Sprechfertigkeit: Das Spiel bietet einen Sprechanreiz der an den Interessen der Teilnehmenden am Medium Film ansetzt. Viele Spielfilme sind international bekannt und bei den Teilnehmenden mehr oder weniger beliebt. Die Teilnehmenden können sich über ihre Filmerlebnisse und -vorlieben austauschen und dabei neue Vorgaben für das Spiel entwickeln.

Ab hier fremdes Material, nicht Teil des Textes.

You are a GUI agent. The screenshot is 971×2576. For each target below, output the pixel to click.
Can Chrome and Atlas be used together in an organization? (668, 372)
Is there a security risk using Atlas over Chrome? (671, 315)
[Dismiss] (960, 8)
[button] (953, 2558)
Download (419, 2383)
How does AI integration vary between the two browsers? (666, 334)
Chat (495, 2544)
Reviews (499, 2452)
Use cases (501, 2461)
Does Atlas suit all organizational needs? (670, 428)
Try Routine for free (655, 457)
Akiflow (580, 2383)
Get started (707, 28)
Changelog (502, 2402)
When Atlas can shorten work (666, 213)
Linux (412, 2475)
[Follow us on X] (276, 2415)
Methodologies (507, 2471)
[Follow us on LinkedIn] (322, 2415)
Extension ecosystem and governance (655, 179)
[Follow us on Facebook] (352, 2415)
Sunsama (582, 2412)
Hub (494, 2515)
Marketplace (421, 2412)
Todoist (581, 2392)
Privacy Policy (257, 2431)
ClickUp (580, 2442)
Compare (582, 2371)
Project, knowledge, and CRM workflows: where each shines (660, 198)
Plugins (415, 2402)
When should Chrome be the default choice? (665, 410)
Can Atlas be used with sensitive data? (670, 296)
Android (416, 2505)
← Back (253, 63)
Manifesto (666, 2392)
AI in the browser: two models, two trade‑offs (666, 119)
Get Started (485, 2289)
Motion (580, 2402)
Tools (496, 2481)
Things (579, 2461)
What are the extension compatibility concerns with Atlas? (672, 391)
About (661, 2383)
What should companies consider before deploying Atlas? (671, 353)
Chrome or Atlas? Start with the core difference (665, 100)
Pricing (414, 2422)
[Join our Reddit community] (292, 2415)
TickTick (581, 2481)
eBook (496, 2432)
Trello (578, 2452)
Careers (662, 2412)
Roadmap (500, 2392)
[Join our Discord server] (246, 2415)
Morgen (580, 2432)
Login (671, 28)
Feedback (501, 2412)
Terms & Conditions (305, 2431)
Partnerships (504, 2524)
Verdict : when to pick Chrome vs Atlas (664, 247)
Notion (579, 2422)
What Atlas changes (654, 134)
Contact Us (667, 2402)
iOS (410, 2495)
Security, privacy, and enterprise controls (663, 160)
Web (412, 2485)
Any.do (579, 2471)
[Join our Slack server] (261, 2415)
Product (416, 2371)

Bezüge Film- und Theaterpädagogik

Dramaturgie

Plot

Plot: Bei der Entwicklung eigener Filmvorgaben kommen die Teilnehmenden ins Gespräch und müssen sich ihre Filmvorschläge kurz und bündig gegenseitig vorstellen. Bei der Erarbeitung der Darstellung müssen die Teilnehmenden dann analysieren, welche die wichtigsten und/oder markantesten Stellen des Films sind, um diese in ihre Umsetzung miteinbeziehen zu können.

Schauspiel

Aufwärmen und Motivation
Emotionen

Aufwärmen und Motivation: Das Spiel kann gut zum Aufwärmen eingesetzt werden, da die ganze Gruppe zusammenspielt und aktiv wird. Es bietet zudem spannende Gesprächsanreize, die für die weiterführende Zusammenarbeit in der Gruppe interessant sein können.

Emotionen: Bei der Umsetzung der Vorgaben müssen die Teilnehmenden schnell in die entsprechenden Rollen schlüpfen. Hierbei vermitteln sie in einer kurzen Szene die Grundstimmung des vorgegebenen Films und müssen die entsprechenden Emotionen darstellen.